Among the mysteries of the Temple there is the curious affair of the skeleton discovered when electricity was installed in the Middle Temple Hall. The skeleton, in a perfect state of preservation, was found in a box in a recess of the wall near the roof. It was judged that the skeleton must have remained hidden there for over 200 years. And among the tragedies there is the Brick Court murder by a Miss Brodrick who killed her lover, Mr Eddington, when he deserted her and the cruel murders in Tanfield Court of old Mrs Duncomb and her little maid, Annie Price, by a charwoman, Sarah Malcolm.

The Temple has seen much strife and suffered much damage over the years.

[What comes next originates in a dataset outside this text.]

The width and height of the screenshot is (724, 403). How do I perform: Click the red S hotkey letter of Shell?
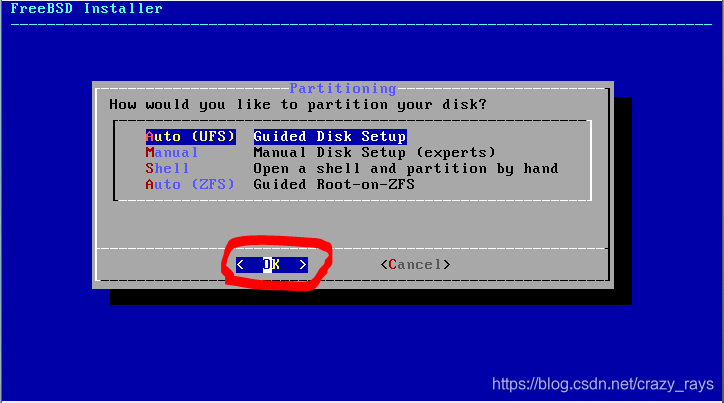(150, 168)
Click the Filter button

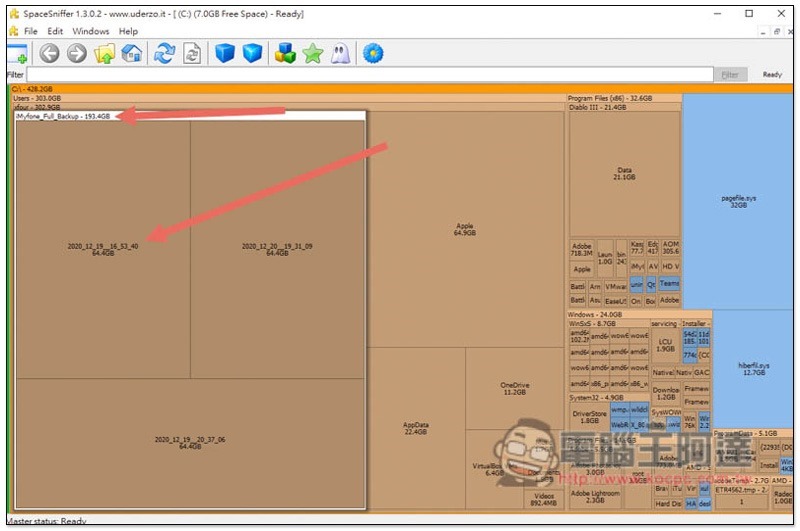(729, 75)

Wat Tyler wrecked many of the buildings in 1381 and the Great Fire burnt most of the Inner Temple in 1661. There were other fires in succeeding years and the Second World War took its toll, yet there are still buildings, gateways, arches and cloisters that would be recognized by the scores of famous people who knew the Temple. Dr Johnson lived here, as did Oliver Goldsmith, Lamb and Thackeray. Elias Ashmole, friend of diarist John Evelyn, and founder of the Ashmolean Museum at Oxford, had chambers in Middle Temple Lane, and Sir Francis Drake knew this place, as did Queen Elizabeth I.

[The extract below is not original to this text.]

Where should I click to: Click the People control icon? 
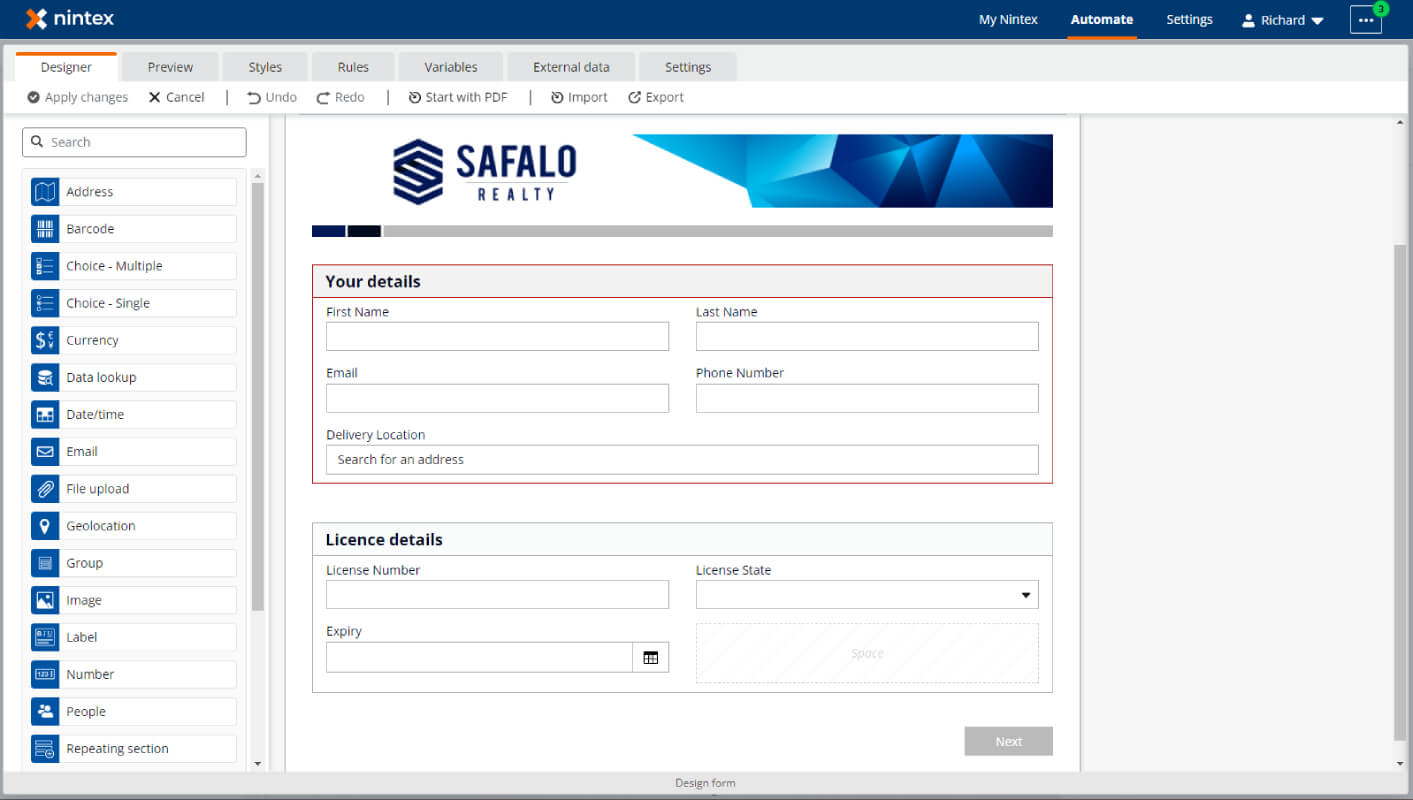click(x=45, y=711)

Others who had chambers at the Temple include Lloyd Kenyon, Chief Justice of the King’s Bench, and Sir Alexander Cockburn, who achieved the same distinction; Sir Gordon Hewart, Lord Chief Justice; Sir Edward Carson and George Jeffreys. However, it is not the ghost of the infamous Judge Jeffreys of the Bloody Assizes that haunts these ancient precincts but that of Sir Henry Hawkins, afterwards Lord Brampton, whose ghost has been seen many times, usually around midnight, clothed in wig and gown gliding noiselessly though the cloisters with a bundle of papers under his arm. Or sometimes in the fading hours of daylight, his hurrying form has been glimpsed in the vicinity of one of the fine archways that ‘the hanging judge’ must have known so well during his days at the Temple.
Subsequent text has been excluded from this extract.